Exercise objective >> Give again, word for word, every line below from the one that has "Image resolution: width=1200" through the one that has "This screenshot has width=728, height=440.", both included, and no others.

Information provided >>

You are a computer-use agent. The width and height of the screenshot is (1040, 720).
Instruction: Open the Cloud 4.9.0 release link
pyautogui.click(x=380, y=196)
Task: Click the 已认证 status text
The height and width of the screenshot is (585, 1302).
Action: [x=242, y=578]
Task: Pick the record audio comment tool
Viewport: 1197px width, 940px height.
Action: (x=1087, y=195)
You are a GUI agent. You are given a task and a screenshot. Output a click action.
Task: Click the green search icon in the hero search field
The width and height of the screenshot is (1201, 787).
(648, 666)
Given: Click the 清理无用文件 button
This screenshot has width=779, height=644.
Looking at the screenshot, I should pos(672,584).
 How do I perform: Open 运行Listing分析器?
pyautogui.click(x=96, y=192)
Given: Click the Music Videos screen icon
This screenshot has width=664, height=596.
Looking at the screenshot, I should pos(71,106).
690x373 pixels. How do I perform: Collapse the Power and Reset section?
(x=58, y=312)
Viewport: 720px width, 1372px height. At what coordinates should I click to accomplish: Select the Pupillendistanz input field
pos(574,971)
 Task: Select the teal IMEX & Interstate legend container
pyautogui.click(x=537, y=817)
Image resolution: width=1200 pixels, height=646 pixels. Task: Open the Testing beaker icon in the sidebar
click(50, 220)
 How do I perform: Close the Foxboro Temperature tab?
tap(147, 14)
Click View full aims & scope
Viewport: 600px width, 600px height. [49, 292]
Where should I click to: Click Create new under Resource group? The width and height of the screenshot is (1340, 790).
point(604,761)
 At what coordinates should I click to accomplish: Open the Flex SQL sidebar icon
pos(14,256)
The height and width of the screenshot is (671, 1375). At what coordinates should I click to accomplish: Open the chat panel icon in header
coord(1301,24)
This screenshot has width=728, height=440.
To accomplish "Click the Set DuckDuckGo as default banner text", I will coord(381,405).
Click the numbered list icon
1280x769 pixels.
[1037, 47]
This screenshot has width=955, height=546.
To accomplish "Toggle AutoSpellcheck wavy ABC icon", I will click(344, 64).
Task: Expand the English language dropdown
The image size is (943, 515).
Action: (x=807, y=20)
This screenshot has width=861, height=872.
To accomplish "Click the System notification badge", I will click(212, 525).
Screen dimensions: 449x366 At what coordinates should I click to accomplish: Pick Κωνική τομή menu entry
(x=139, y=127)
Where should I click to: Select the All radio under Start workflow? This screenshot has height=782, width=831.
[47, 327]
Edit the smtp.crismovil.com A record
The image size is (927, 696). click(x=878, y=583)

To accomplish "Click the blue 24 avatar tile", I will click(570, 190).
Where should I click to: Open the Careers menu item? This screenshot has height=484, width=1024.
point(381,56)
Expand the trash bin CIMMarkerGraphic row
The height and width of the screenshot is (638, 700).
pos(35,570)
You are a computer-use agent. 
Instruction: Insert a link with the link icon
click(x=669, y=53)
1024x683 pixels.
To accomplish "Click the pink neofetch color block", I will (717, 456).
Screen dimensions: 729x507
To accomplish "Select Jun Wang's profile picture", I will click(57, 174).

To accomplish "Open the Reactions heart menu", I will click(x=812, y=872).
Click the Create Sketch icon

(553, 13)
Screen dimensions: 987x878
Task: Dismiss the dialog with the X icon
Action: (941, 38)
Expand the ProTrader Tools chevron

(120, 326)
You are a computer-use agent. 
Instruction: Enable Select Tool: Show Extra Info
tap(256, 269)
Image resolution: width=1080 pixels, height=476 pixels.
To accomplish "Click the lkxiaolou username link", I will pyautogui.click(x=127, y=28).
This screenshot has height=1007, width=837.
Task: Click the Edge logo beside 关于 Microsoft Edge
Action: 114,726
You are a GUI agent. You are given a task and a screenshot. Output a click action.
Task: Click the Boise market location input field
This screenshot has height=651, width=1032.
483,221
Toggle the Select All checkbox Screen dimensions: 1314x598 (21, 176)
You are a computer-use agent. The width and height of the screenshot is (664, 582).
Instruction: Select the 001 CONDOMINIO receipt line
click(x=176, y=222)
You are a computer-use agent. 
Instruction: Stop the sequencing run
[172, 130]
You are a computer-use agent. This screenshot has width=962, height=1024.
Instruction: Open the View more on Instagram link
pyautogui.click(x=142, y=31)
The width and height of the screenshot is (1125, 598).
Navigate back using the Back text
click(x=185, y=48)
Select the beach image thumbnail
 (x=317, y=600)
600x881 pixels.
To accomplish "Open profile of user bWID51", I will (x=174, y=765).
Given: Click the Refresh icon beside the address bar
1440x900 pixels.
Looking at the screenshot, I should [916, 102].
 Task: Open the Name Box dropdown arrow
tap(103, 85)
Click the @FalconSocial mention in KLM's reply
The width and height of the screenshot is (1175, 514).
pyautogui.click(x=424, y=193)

Answer to this task >>
Image resolution: width=1200 pixels, height=646 pixels. Task: Open the Testing beaker icon in the sidebar
click(50, 220)
 How do I perform: Close the Foxboro Temperature tab?
tap(147, 14)
Click View full aims & scope
Viewport: 600px width, 600px height. [49, 292]
Where should I click to: Click Create new under Resource group? The width and height of the screenshot is (1340, 790).
point(604,761)
 At what coordinates should I click to accomplish: Open the Flex SQL sidebar icon
pos(14,256)
The height and width of the screenshot is (671, 1375). At what coordinates should I click to accomplish: Open the chat panel icon in header
coord(1301,24)
This screenshot has width=728, height=440.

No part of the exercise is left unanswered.